Under the terms of the merger agreement, stockholders of Chondrial will receive shares of newly issued Zafgen common shares in a private placement. Chondrial stockholders are expected to own approximately 60 percent of the combined company and current Zafgen stockholders will own approximately 40 percent of the combined company. The percentage of the combined company that Chondrial’s stockholders will own as of the close of the transaction is subject to adjustment based on the amount of Zafgen’s net cash at the closing date, among other adjustments as described in the merger agreement.
Upon closing of the transaction, Zafgen will be renamed Larimar Therapeutics, Inc. and will be headquartered in Bala Cynwyd, Pennsylvania. Carole Ben-Maimon, M.D. will serve as President and CEO of the combined company. The merger agreement provides that the board of directors of the combined company will be comprised of Peter Barrett, Ph.D., Carole Ben-Maimon, M.D., Thomas Daniel, M.D., Thomas Hamilton, Jonathan Leff, Frank Thomas, and one designee of Deerfield Management. The merger agreement has been unanimously approved by the board of directors of each company. The transaction is expected to close in the first half of 2020, subject to approvals by stockholders of each company and other customary closing conditions.
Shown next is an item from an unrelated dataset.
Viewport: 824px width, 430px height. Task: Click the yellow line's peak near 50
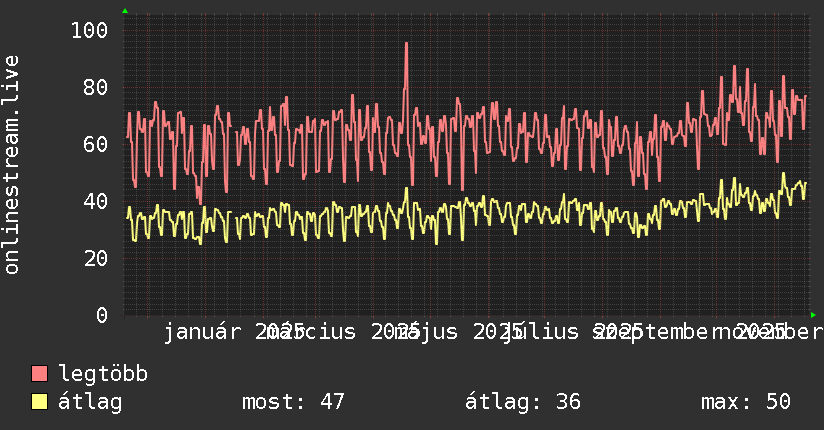coord(784,173)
MTS Health Partners, L.P. is serving as the exclusive financial adviser to Zafgen and Goodwin Procter LLP is serving as legal counsel to Zafgen. McCarter & English, LLP is serving as legal counsel to Chondrial.
Chondrial Therapeutics’ lead asset, CTI-1601, is in clinical development for the treatment of Friedreich’s ataxia, a progressive and irreversible mitochondrial disease caused by a genetic defect resulting in abnormally low amounts of frataxin. FA typically presents in childhood or adolescence and leads to devastating symptoms and early death. The company believes there are approximately 15,000 patients in the U.S and E.U. Currently, there are no cures and no therapies that can modify the course of the disease.
Chondrial Therapeutics separately announced today that Phase 1 dosing in patients began this month and that CTI-1601 has received Rare Pediatric Disease (RPD) Designation and Fast Track Designation from the U.S. Food and Drug Administration (FDA). Topline results from the Phase 1 clinical program are expected by the end of 2020.